» **Exercise aim**: Arrange the rows from the start through the line containing "pyautogui.click(x=201, y=144)" as a two-column CSV with the columns text and answer, one CSV line per row, each value in a single quoted field with its line breaks replaced by spaces. Leave the pictures out.
☆ ☆ ☆ ☆ ☆
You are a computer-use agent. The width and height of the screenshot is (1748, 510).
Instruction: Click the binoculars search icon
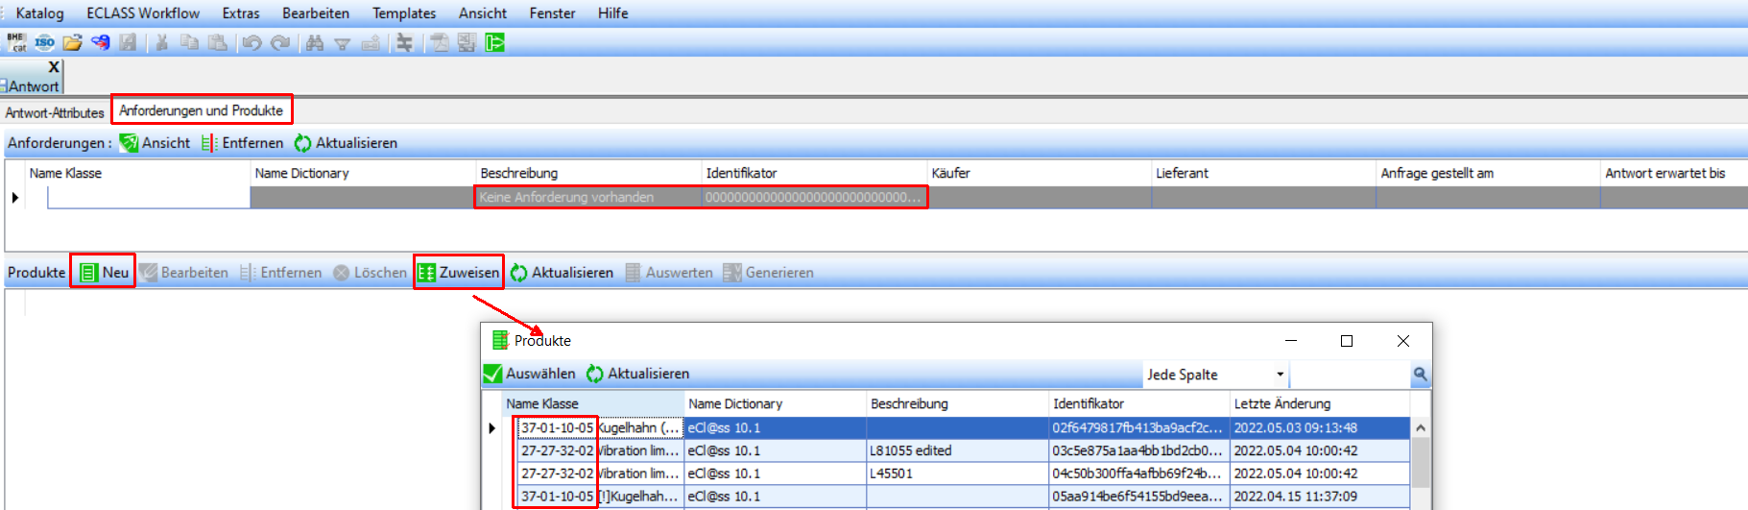[x=314, y=42]
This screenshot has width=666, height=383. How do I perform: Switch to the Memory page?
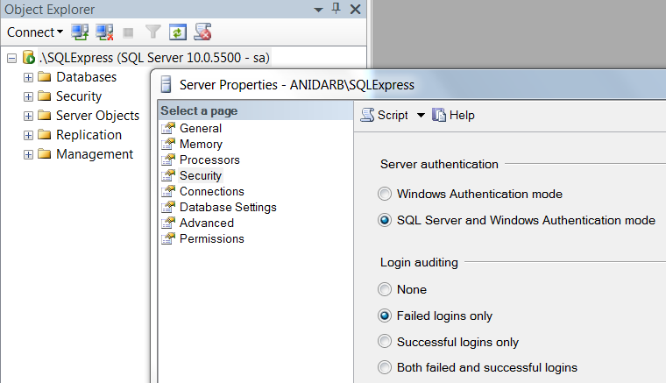pyautogui.click(x=201, y=144)
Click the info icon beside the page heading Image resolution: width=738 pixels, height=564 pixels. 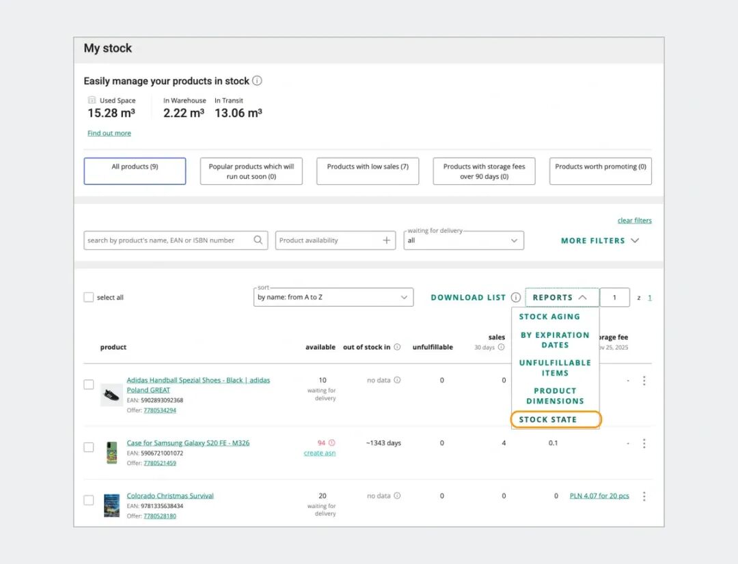(257, 81)
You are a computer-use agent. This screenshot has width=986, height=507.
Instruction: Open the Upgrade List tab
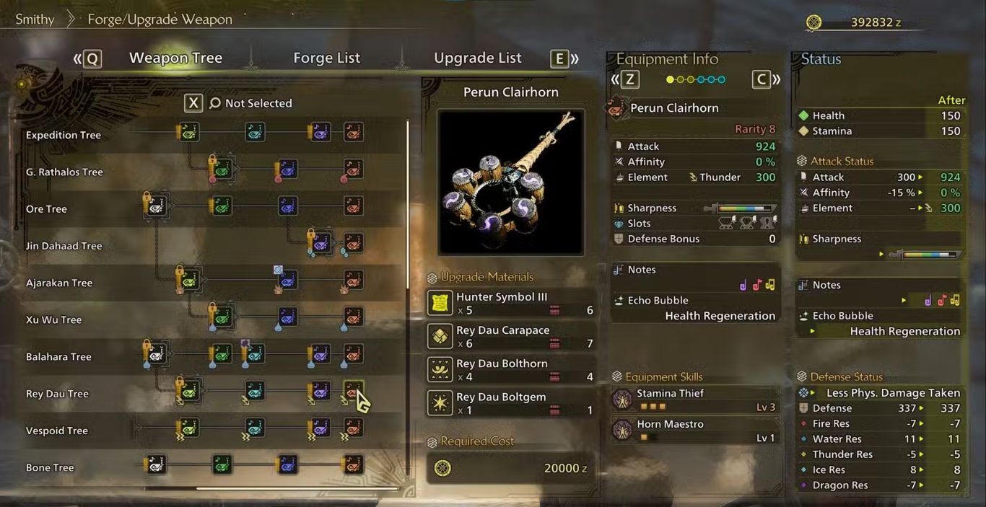pos(478,58)
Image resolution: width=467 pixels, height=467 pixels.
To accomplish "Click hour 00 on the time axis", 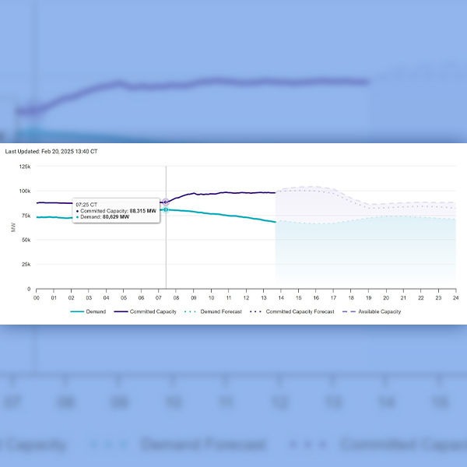I will [x=37, y=297].
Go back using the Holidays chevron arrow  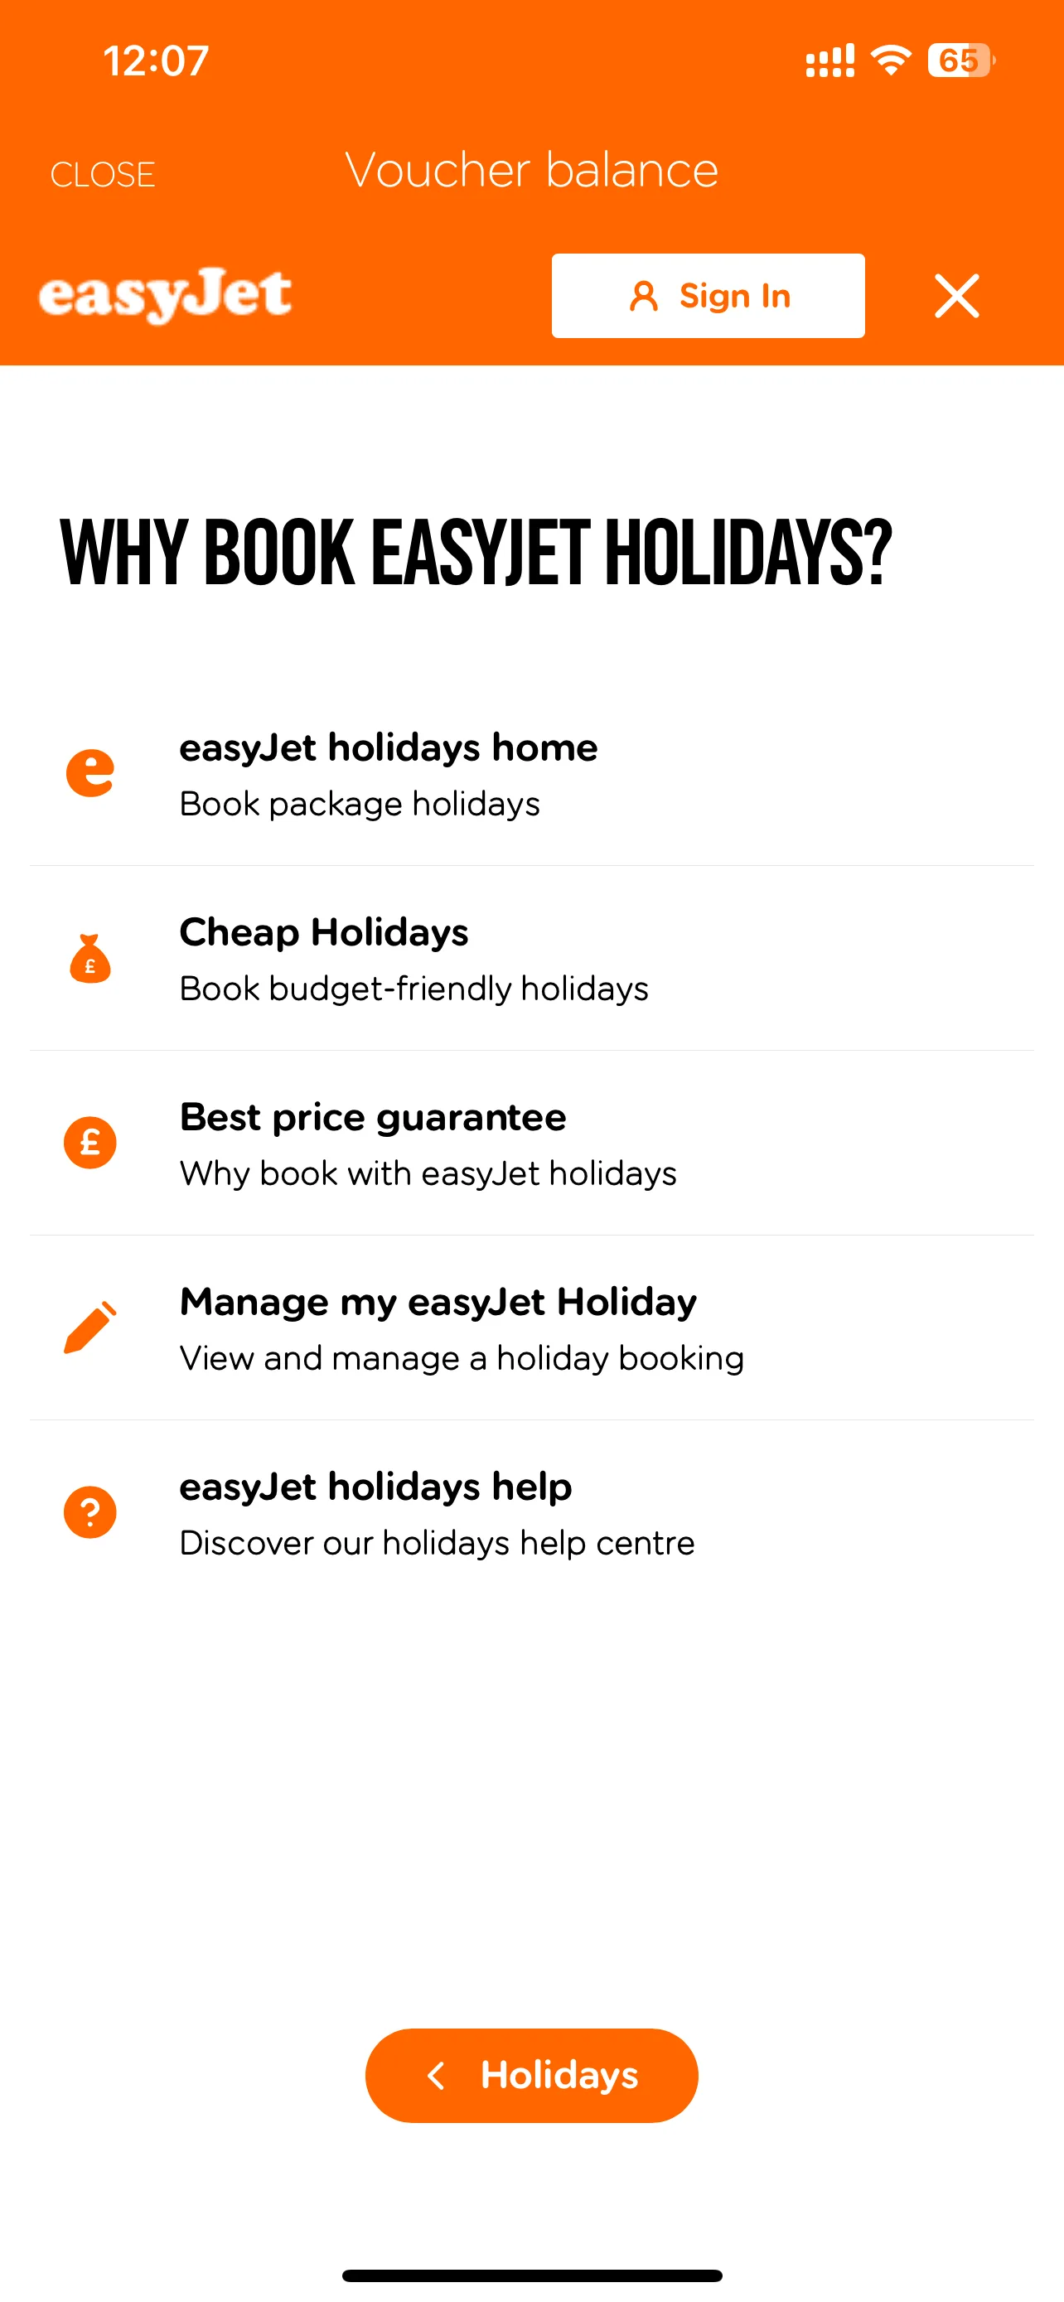(436, 2075)
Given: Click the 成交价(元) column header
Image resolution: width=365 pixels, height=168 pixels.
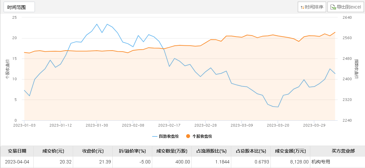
☆ ☆ ☆ ☆ ☆
» **Solution to the problem**:
text,answer
"You are a computer-use agent. The width and height of the screenshot is (1748, 510). Instruction: Click the binoculars search icon","[x=314, y=42]"
"This screenshot has width=666, height=383. How do I perform: Switch to the Memory page?","pyautogui.click(x=201, y=144)"